“I like smiles. I don’t like boring and crying. I just fun,” said Hertl, a Czech who is still improving his English.
There were no shortage of smiles early in the season when Hertl established himself as a Calder Trophy candidate. He elevated his profile with a four-goal performance against the New York Rangers, and raised eyebrows with his between-the-legs goal in garbage time of that game.
His adorably awkward postgame interview in which he declared “This is dream!” also gave many their first look at Hertl, whom the Sharks selected 17th overall in 2012.
Regardless of whether one viewed his flashy goal against Martin Biron as showmanship or showing off, Hertl, 20, showed flashes of elite skill as he amassed 25 points in 35 games.
In that 35th game, a knee-on-knee collision with Los Angeles Kings captain Dustin Brown damaged two of Hertl’s knee ligaments. The resulting surgery caused him to miss the next 45 games. Hertl’s rehab included water aerobics, where most of his classmates were collecting social security. Hertl became the life of the party, tweeting out a pic captioned “fun must by always.” Even in rehab, the gregarious Hertl was all smiles and he even said he keeps up with his new, old buddies.
“He’s had tough luck this year with getting injured. He’s handled it so well, he’s been so upbeat through the whole thing which is really, really amazing for such a young player,” Sharks captain Joe Thornton said. “His smile is contagious and he’s the type of guy you want to be around.”
Sharks rookie forward Matt Nieto spent plenty of time around Hertl, rooming with him on road trips. Nieto, 21, said Hertl found wonderment in things Americans his age might find routine. The two rookies took a trip to Dave & Buster’s, but it was not until they were leaving that Hertl realized the arcade offered prizes in exchange for bonus tickets. Soon after, when Nieto returned to their hotel room, he discovered Hertl had gone on a solo mission to capture two “Despicable Me” stuffed toys and a Teenage Mutant Ninja Turtle.
Hertl confirmed enthusiastically his love for “Despicable Me” and mentioned six times in five minutes how much he loved Adam Sandler.
“He’s that young, that innocent and he’s just playing hockey. He’s a great kid,” Sharks Coach Todd McLellan said.
McLellan was consistent in his praise of Hertl’s play, potential and persistence to return from injury. Hertl’s success has come as no surprise to the Sharks. Last season when he was asked about the core of his team, Sharks General Manager Doug Wilson went out of his way to mention Hertl and his impending arrival right alongside names like Thornton, Logan Couture, Joe Pavelski and Patrick Marleau.

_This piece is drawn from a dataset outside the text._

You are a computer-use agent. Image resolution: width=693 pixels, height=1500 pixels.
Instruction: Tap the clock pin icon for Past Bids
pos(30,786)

Hertl validated that confidence in the postseason, as well. Despite playing just the final two regular-season games to prepare, Hertl had a multi-point performance in Game 1 against the Los Angeles Kings and five points in seven games overall. His offensive poise and strength on the puck were on full display, particularly in Game 4 when he set up shop on the goal line with under a minute left in the first period. First he stepped out in front of the net for a shot, then he recovered the puck and stood his ground near the net to make a patient dish that set up a goal to tie the game.
On the ice, Hertl maintains seriousness–”Only in scoring smile,” he said–yet away from it his enthusiasm is irrepressible. As he took a relatively stern tone talking about his injury and the opportunity for revenge against the Kings, a barrage of balled-up hockey tape flung past his head by teammates returned a bit of humor to the moment.
His bubbly personality and passion for the day-to-day grind of the NHL season, a novelty to Hertl, have been refreshing additions to the Sharks dressing room.
“It’s a lot of funny guys, Jumbo (Thornton) is all the time is smile,” Hertl said. “Guys love it. For my smile, it’s fun I’m always smiling. I am smile.”